15:00 - 16:00 Tiziano De Angelis (The University of Manchester): A Stochastic Reversible Investment Problem on a Finite-Time Horizon: Free Boundary Analysis

Abstract: We study a continuous-time, finite horizon optimal stochastic reversible investment problem for a firm producing a single good. The production capacity is modeled as a one-dimensional, time-homogeneous, linear diffusion controlled by a bounded variation process which represents the cumulative investment-disinvestment strategy. We associate to the investment-disinvestment problem a zero-sum optimal stopping game and characterize its value function through a free-boundary problem with two moving boundaries. These are continuous, bounded and monotone curves that solve a system of non-linear integral equations of Volterra type. The optimal investment-disinvestment strategy is then shown to be a diffusion reflected at the two boundaries.

16:30 - 17:30 Ekaterina Palamarchuk (CEMI RAS Moscow): Infinite horizon optimization of linear stochastic systems under general time preference

Abstract: We study a stochastic linear economic control system with a quadraticcost function incorporating the agents' time preferences. It is assumed that the time preference can be represented in terms of monotone discount function, which allows to handle the case of negative discounting. Giving a definition of average optimality over an infinite time horizon, we estimate risk from implementing the established optimal control law. The risk estimate serves as an upper bound on random difference between the costs corresponding to the average optimal and an arbitrary admissible control. The pathwise optimality is also discussed. As an example, we investigate a pollution control problem.


Ekaterina Palamarchuk

Friday, May 24

15:00 - 16:00 Mark Davis (Imperial College London): Risk management: War on P-measure

Friday, May 31

15:00 - 16:00 Giorgio Ferrari (Universität Bielefeld): tba

Thursday, June 6

15:00 - 16:00 Igor V. Evstigneev (University of Manchester): Mathematical Behavioral Finance

Abstract: The purpose of the lecture is to present a new interdisciplinary research area Mathematical Behavioral Finance. Its characteristic feature is the systematic application of behavioral approaches combined with the mathematical modeling of financial markets. The focus of research is on the fundamental questions and problems pertaining to Finance and Financial Economics, especially those related to equilibrium asset pricing and portfolio selection. The models under study reflect the psychology of market participants and go beyond the traditional paradigm of fully rational utility maximization. They do not rely upon restrictive hypotheses (perfect foresight) and avoid using unobservable agents’ characteristics such as individual utilities and beliefs, which makes them amenable to quantitative practical applications. The theory developed may be regarded as a plausible alternative to the classical general equilibrium theory (Walras, Arrow, Debreu, Radner, and others) responding to the challenges of today’s economic and financial reality. The models combine strategic frameworks characteristic for stochastic dynamic games with evolutionary solution concepts, thereby linking two fundamental paradigms of game theory.

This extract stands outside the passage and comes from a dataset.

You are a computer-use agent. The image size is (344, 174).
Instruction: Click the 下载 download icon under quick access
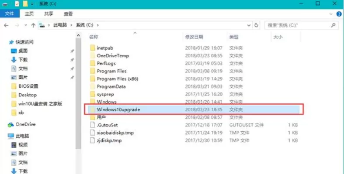coord(14,60)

Rabah Amir, Economics Department, University of Iowa
Thorsten Hens, Department of Banking and Finance, University of Zurich
Klaus R. Schenk-Hoppé, School of Mathematics and Business School, University of Leeds, and Norwegian School of Economics, Bergen

Wednesday, June 26

15:00 - 16:00 Phillip Yam (CUHK, Hong Kong): Linear Quadratic mean-field games 

Thursday, June 27

15:00 - 16:00 & 16:30 - 17:30 Rabah Amir (University of Iowa): Introduction to the theory of supermodular games

Friday, June 28

11:00 - 12:00 Bruno Ziliotto (University of Toulouse): On the existence of limit value in stochastic games

Wednesday, July 3

15:00 - 16:00 & 16:30 - 17:30 Sylvain Sorin (Univ Paris 6): Introduction to the theory of evolutionary games (Part I)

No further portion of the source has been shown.